The real-world complications
The classical risk of ruin formula above is a clean approximation. In actual sports betting, a few things make it more complicated:
Variable odds. Real bettors don't only bet -110. You'll bet +250 underdogs, -300 favorites, +110 alt lines. Each bet has a different variance, and the formula above understates risk when your odds vary widely.
Variable edge. Your edge isn't constant across sports, markets, and bet types. Your NHL props edge might be +4%, your NFL sides edge might be +1%. Treating it as a single number is a simplification.
Correlated bets. If you bet three legs of the same parlay, or three players on the same team's over, those outcomes correlate. The formula assumes independence, which inflates your effective variance.
Fixed unit vs. percentage sizing. If you bet a fixed dollar amount per wager regardless of bankroll size, your unit size as a percentage of bankroll grows during drawdowns — which spikes risk of ruin during exactly the worst moments. Percentage-based sizing (always betting 1% of current bankroll) is more robust.
Withdrawals. If you pull money out of your betting bankroll during winning stretches, you're effectively reducing your unit count and increasing forward-looking risk of ruin.
A more realistic risk of ruin calculation runs Monte Carlo simulations over your actual bet history — every bet, with its actual odds, actual edge estimate, and actual sizing — and counts the percentage of simulated paths that hit zero. This is what TrueLine's Bankroll Digital Twin does. The classical formula is a useful first-pass estimate. Monte Carlo over your real bets is the real answer.
How to lower your risk of ruin
Three levers, in order of effectiveness:
1. Bet smaller. This is the biggest lever by far. Halving your unit size doesn't halve your risk of ruin — it drops it by orders of magnitude. The math is exponential, not linear.
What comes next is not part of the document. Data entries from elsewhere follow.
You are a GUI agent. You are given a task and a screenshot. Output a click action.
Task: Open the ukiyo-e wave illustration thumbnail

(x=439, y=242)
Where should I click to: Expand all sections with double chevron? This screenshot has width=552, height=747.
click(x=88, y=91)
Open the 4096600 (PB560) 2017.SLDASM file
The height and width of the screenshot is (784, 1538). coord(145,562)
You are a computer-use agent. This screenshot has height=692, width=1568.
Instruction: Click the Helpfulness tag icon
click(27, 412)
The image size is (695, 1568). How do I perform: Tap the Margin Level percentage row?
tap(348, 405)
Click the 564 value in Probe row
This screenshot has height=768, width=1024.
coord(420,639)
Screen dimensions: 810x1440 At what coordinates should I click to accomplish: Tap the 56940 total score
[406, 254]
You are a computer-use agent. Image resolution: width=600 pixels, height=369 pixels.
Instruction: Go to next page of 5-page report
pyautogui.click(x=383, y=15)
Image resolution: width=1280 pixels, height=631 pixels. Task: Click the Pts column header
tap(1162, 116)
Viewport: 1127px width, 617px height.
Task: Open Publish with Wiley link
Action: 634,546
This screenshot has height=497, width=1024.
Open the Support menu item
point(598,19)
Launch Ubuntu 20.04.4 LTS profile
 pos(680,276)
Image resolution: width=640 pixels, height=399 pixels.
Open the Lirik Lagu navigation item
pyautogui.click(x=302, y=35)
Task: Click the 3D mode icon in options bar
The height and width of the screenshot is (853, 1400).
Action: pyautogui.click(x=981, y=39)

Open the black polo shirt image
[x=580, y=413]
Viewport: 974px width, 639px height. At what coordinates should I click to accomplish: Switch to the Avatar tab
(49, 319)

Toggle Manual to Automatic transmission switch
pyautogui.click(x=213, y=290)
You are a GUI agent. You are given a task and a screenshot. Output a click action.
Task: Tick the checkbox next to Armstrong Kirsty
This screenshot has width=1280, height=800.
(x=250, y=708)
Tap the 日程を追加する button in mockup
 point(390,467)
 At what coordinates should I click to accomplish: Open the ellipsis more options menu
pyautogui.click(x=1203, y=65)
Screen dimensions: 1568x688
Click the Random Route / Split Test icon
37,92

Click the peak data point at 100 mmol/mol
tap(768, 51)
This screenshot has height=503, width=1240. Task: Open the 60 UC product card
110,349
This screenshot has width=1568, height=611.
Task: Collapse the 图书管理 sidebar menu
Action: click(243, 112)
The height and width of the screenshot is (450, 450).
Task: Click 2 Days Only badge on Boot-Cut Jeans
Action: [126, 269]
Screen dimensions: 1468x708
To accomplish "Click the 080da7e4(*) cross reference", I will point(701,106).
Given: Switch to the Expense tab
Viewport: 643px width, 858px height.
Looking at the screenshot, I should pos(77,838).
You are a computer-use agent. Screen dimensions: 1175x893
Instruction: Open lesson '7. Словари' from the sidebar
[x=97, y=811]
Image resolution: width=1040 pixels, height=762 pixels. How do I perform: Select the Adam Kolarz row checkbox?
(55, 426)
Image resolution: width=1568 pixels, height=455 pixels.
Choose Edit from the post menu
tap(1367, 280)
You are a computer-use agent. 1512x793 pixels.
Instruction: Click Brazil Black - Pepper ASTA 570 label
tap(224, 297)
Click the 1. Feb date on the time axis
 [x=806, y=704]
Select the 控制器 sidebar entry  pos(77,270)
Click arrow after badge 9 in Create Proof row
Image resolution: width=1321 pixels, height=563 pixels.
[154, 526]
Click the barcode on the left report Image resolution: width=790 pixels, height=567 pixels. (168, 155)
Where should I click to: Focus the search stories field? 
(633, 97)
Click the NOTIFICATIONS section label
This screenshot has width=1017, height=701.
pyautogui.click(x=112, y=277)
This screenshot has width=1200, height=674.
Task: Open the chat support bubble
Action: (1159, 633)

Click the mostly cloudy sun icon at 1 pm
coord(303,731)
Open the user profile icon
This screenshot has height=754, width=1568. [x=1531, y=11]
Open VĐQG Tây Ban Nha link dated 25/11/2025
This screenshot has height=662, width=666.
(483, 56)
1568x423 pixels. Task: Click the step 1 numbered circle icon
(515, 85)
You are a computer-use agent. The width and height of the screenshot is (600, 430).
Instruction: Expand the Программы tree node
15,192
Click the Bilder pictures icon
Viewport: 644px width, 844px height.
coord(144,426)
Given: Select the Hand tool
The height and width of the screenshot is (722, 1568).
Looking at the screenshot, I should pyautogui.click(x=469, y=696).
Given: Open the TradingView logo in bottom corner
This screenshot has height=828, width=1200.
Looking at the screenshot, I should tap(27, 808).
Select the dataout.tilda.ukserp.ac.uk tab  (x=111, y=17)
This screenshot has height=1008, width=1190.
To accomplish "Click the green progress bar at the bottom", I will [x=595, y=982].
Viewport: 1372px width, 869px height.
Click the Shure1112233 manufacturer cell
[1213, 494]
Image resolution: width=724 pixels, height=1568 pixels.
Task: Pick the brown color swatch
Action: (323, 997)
2. Improve your edge. Going from 2% edge to 4% edge cuts risk of ruin dramatically at the same unit size. This is harder than it sounds (genuine edge is rare), but it compounds.
3. Add bankroll. More starting units = lower risk of ruin. But you can't just "add bankroll" without limit — most bettors have a fixed amount they're willing to commit. Smaller unit sizing is usually the more accessible version of this lever.
What doesn't work: betting more aggressively after losses, "due" theory, doubling up to recover. These all make risk of ruin worse, not better. The math doesn't care about your emotional state.
The free Risk of Ruin calculator
We built a free public calculator at truelinebets.com/tools/risk-of-ruin-calculator that runs the math above. Plug in your edge, unit size, and bankroll — get your risk of ruin.
It's intentionally free and open. No signup, no gate, no rate limit. If you want to know whether your bankroll is at risk, you should be able to find out.
The calculator is the formula. The version inside TrueLine (app/risk) does something the public calculator can't: it pulls your actual edge, your actual bet sizes, and your actual bankroll trajectory from your tracked bet history. Instead of estimating an edge to plug in, it shows you your real risk of ruin based on what you've actually been doing — and how it changes as your numbers do.
The bottom line
Risk of ruin is the math behind bankroll survival. It's calculable, it's actionable, and it's almost universally underestimated by recreational bettors. If you don't know your current risk of ruin, you don't know whether your bankroll is one cold streak away from zero.
Three things to do today:
- Calculate your current risk of ruin using the free calculator. If it's over 5%, your unit size is too big.
- Cut your unit size in half if you don't have CLV data confirming a real long-term edge. You probably don't yet.
- Track CLV from now on. Once you have hundreds of bets and confirmed positive CLV, you can defensibly size up.
Bankroll survival is the whole game. You can't profit from an edge you don't live long enough to realize.